Entries provided:

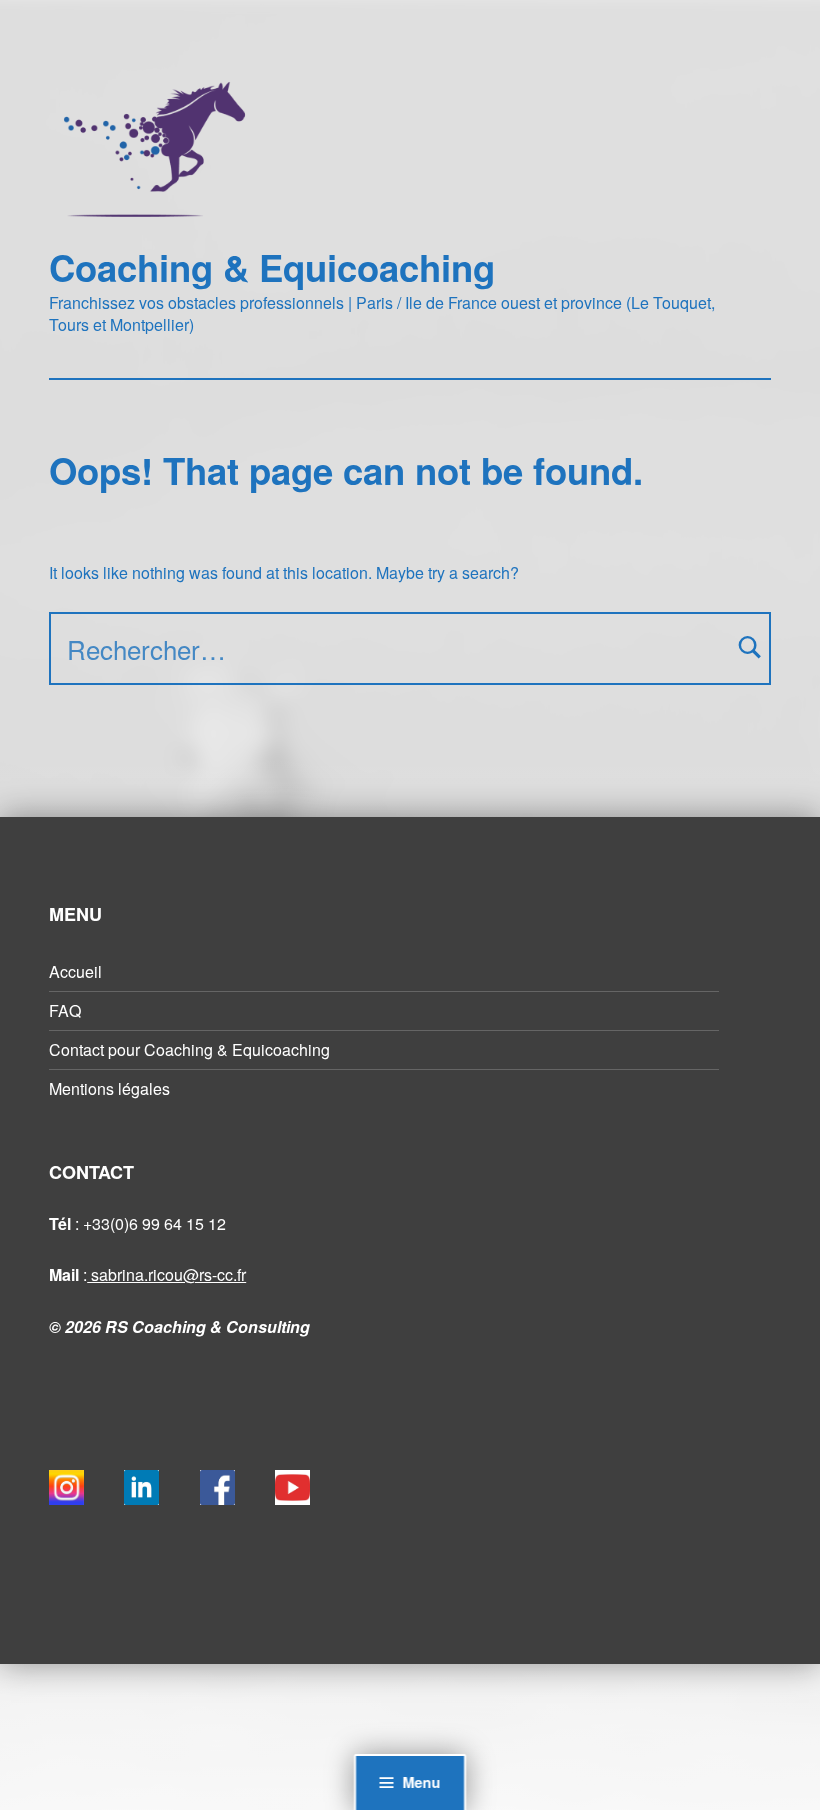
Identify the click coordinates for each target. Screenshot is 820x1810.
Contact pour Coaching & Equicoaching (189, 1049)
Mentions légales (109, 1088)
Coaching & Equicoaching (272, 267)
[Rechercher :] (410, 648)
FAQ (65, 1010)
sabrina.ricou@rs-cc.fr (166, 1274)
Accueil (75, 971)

---

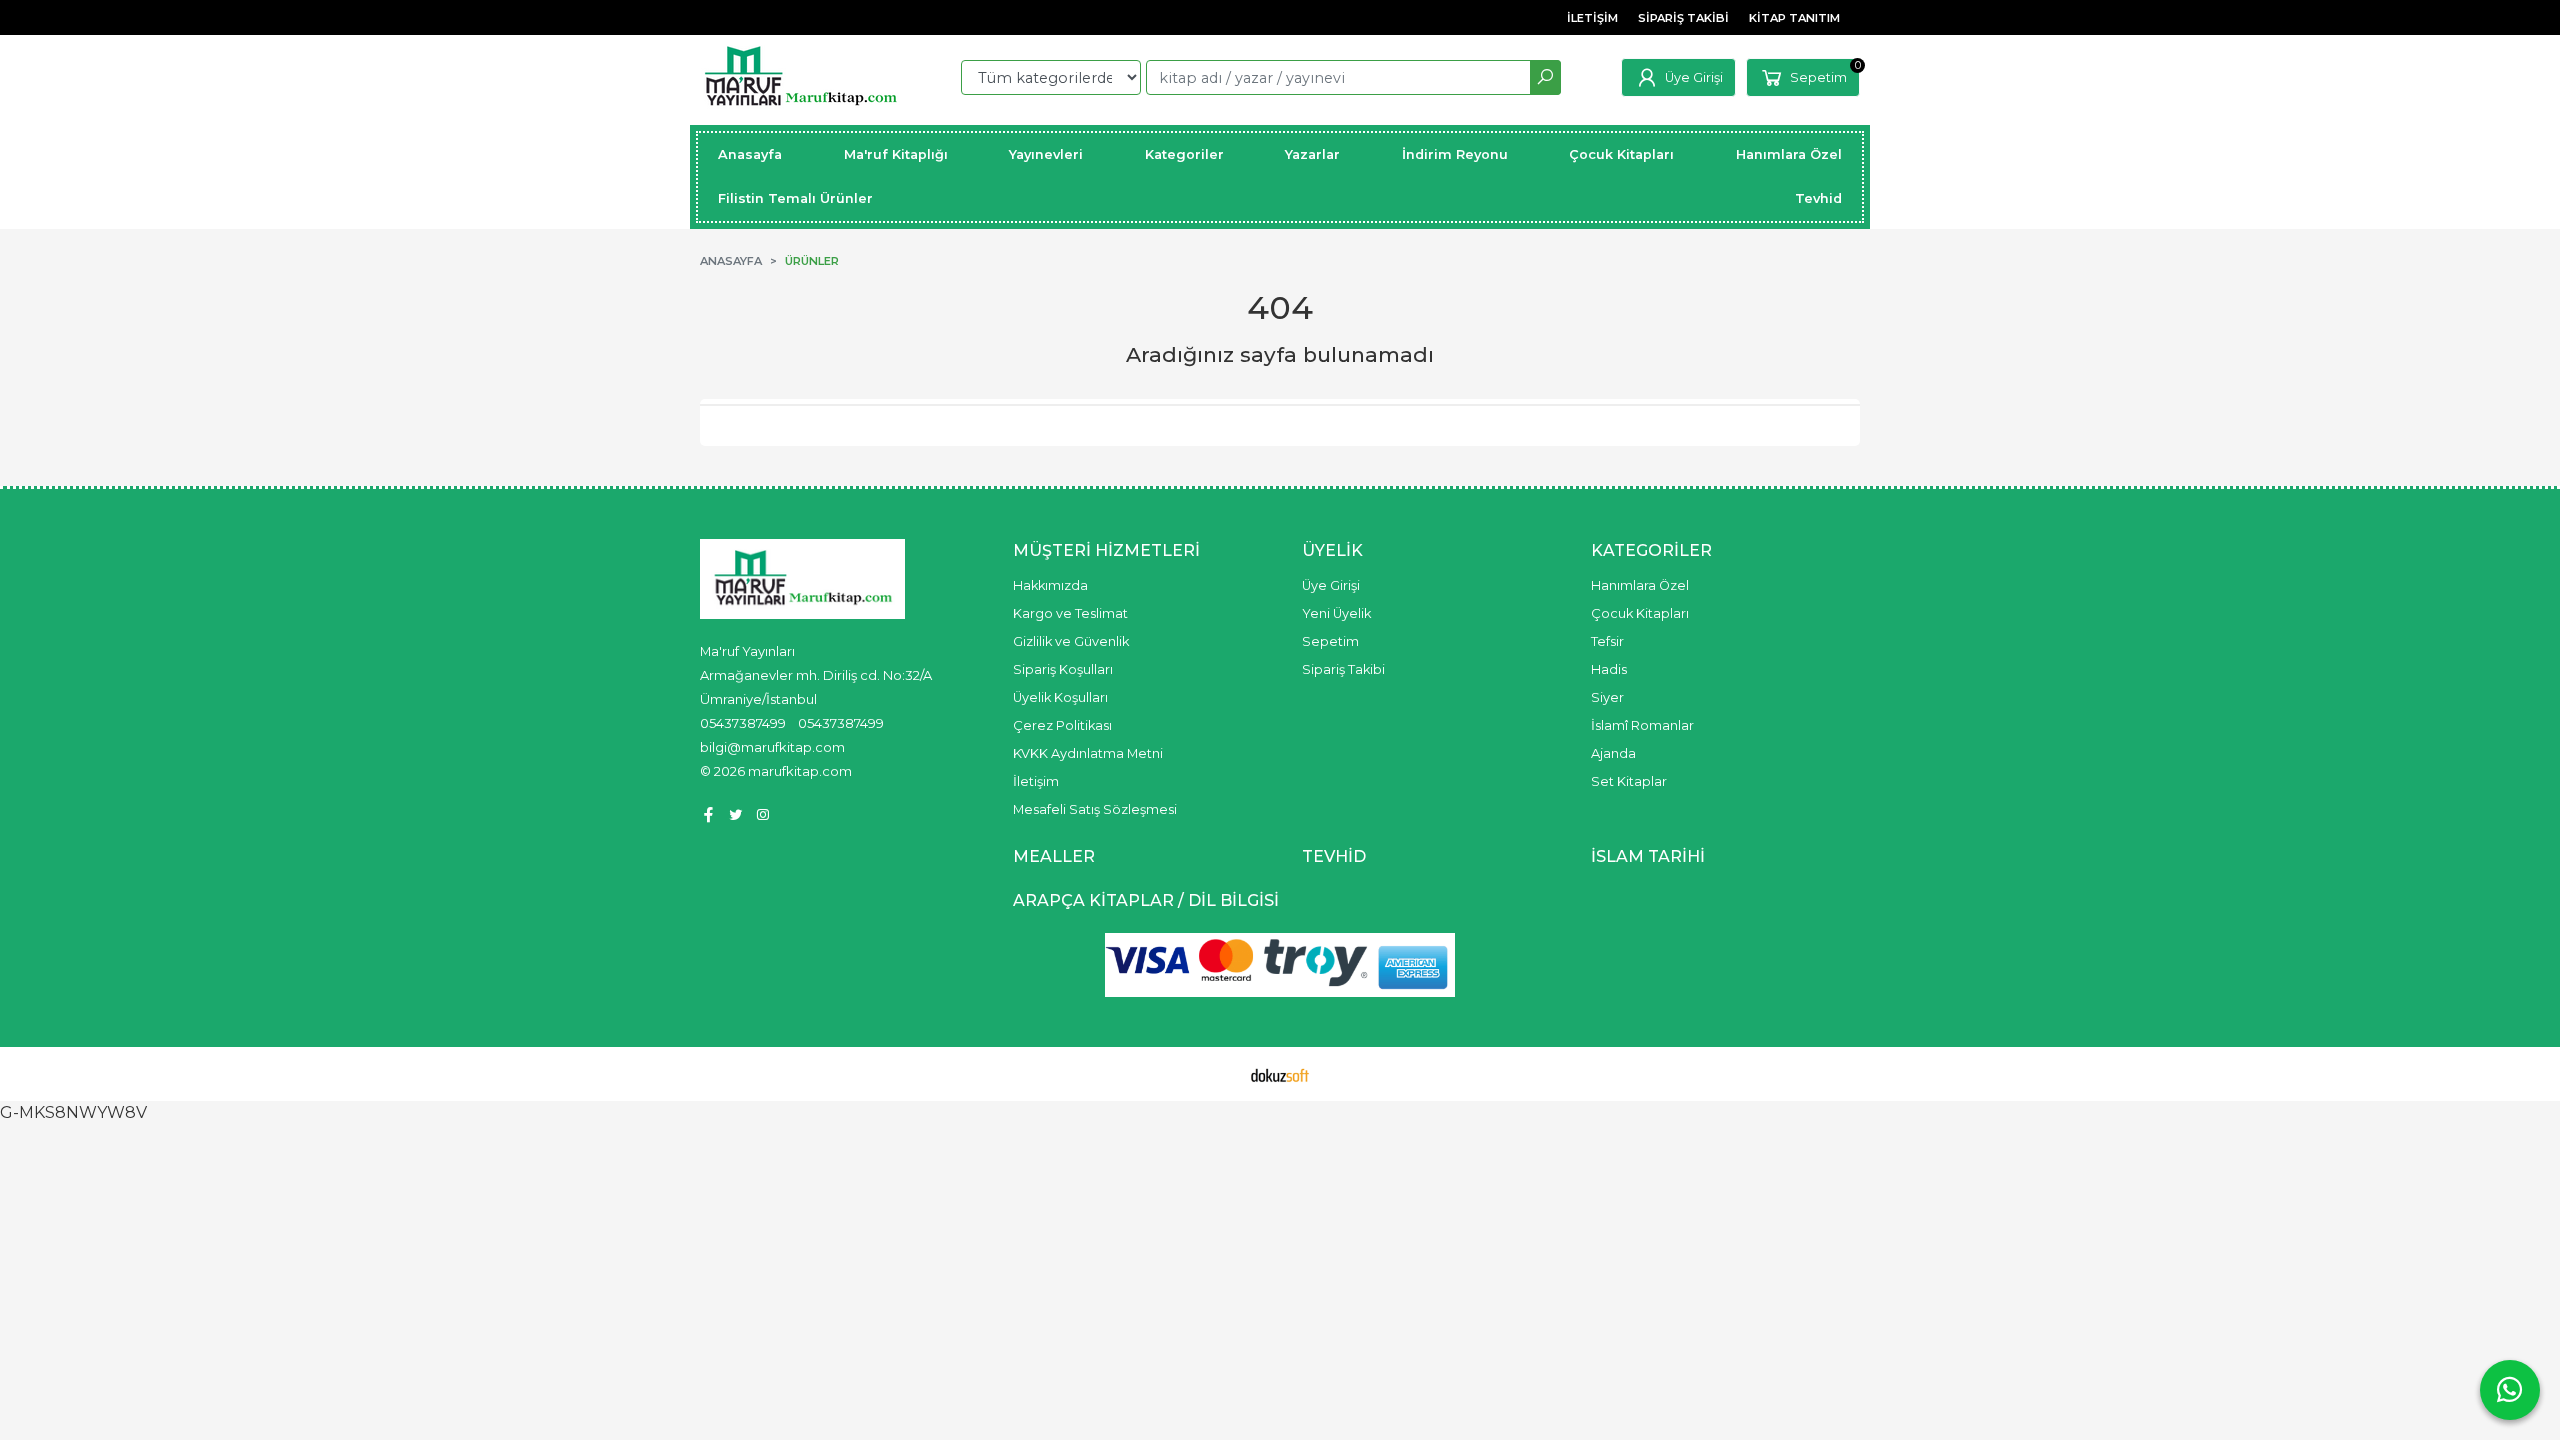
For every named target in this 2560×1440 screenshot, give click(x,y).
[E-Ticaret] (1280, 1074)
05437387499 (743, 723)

--

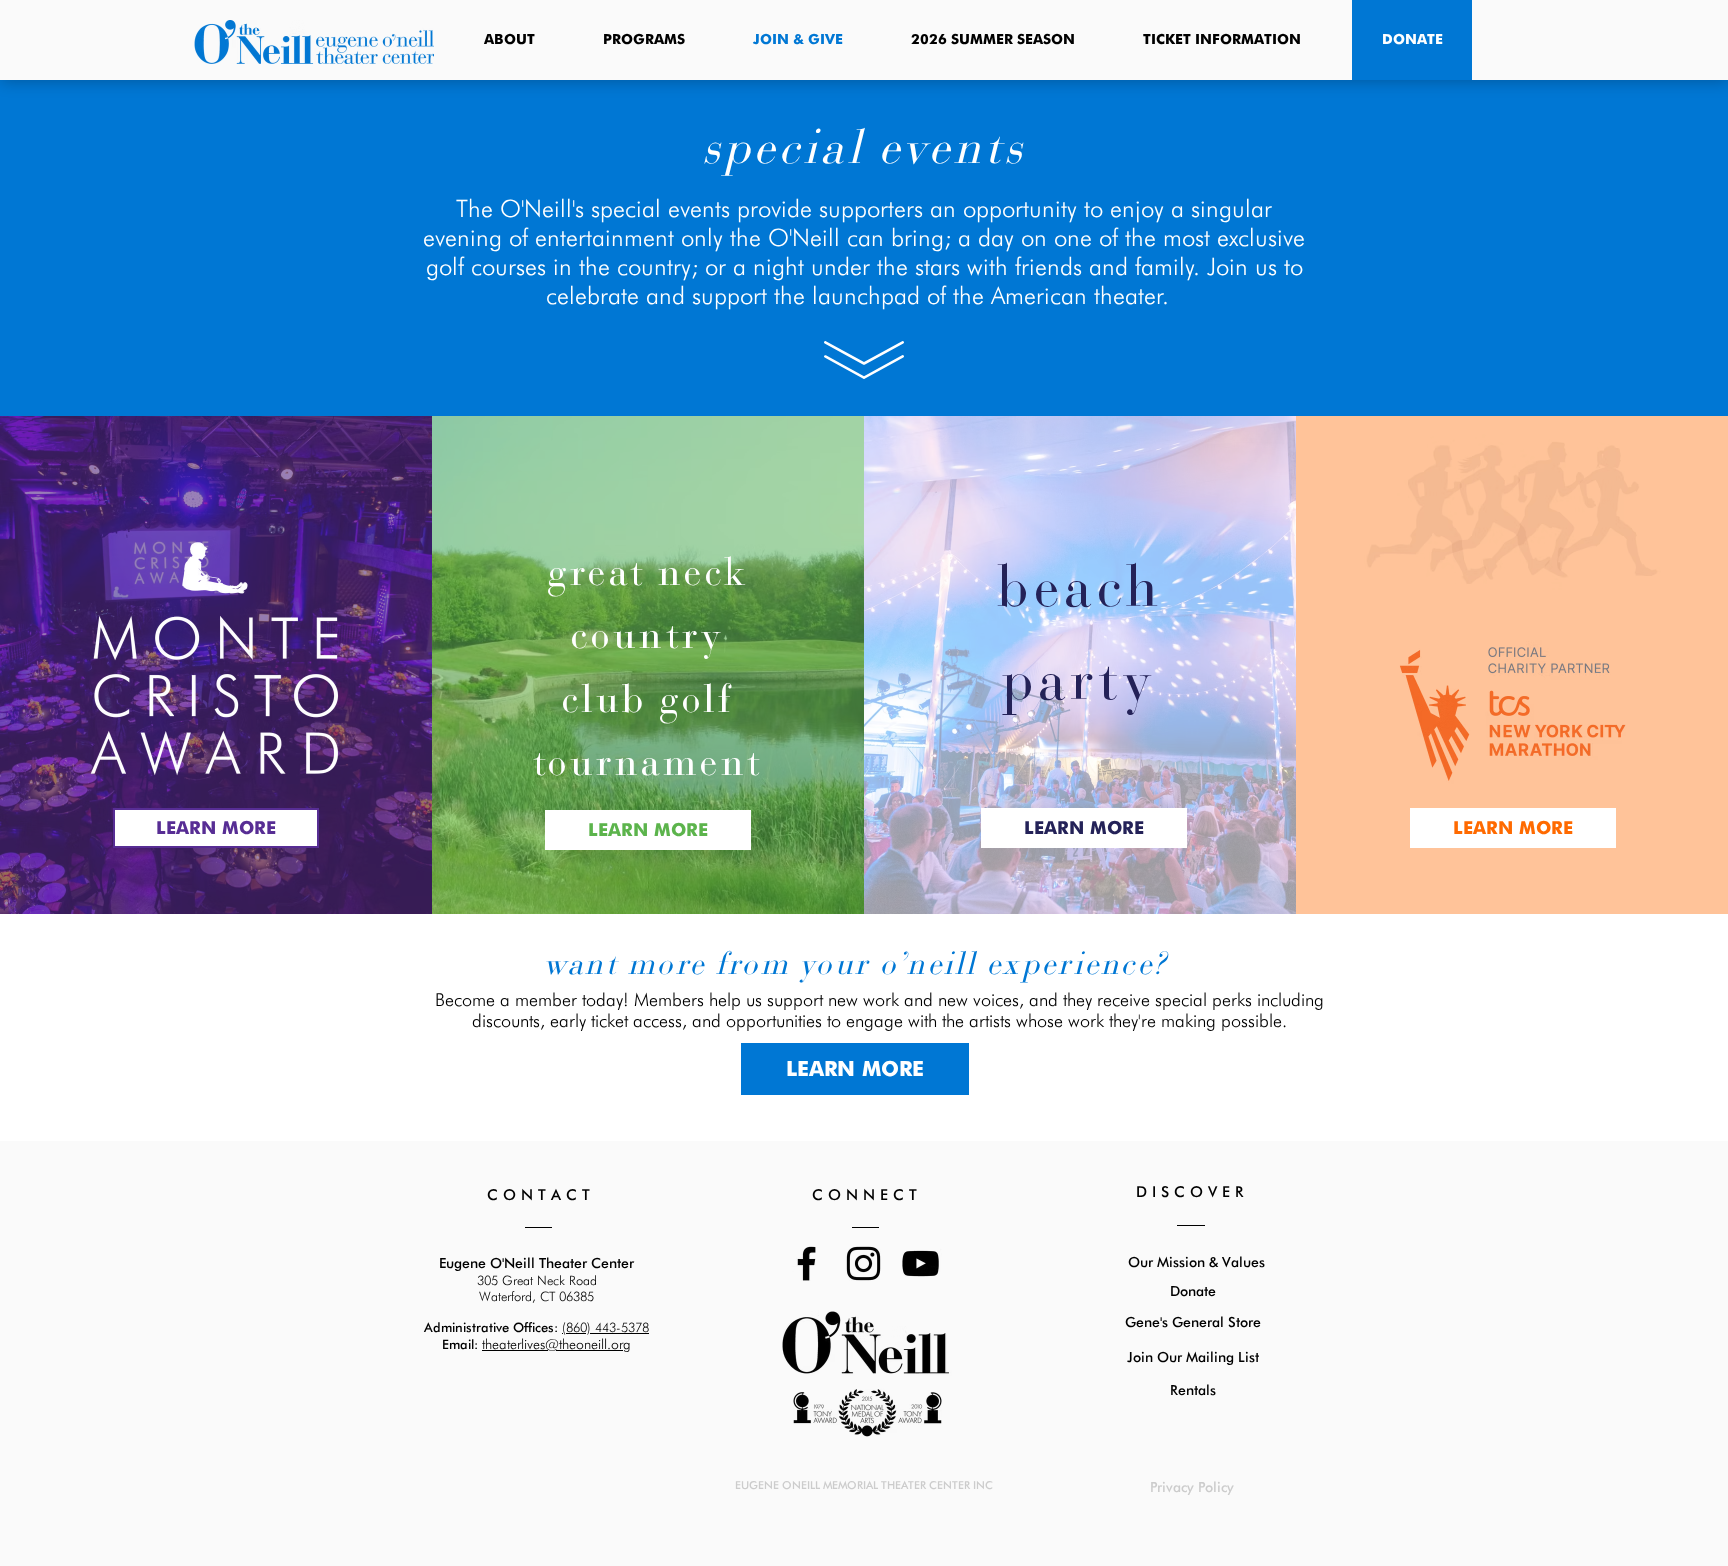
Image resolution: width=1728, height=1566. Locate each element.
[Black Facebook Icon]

Exercise objective: The required output is every line above from the one with "Identify the click" down to the one with "Accueil (75, 971)", restated word for word, ends included.

Result of the task:
Identify the click coordinates for each target. Screenshot is 820x1810.
Contact pour Coaching & Equicoaching (189, 1049)
Mentions légales (109, 1088)
Coaching & Equicoaching (272, 267)
[Rechercher :] (410, 648)
FAQ (65, 1010)
sabrina.ricou@rs-cc.fr (166, 1274)
Accueil (75, 971)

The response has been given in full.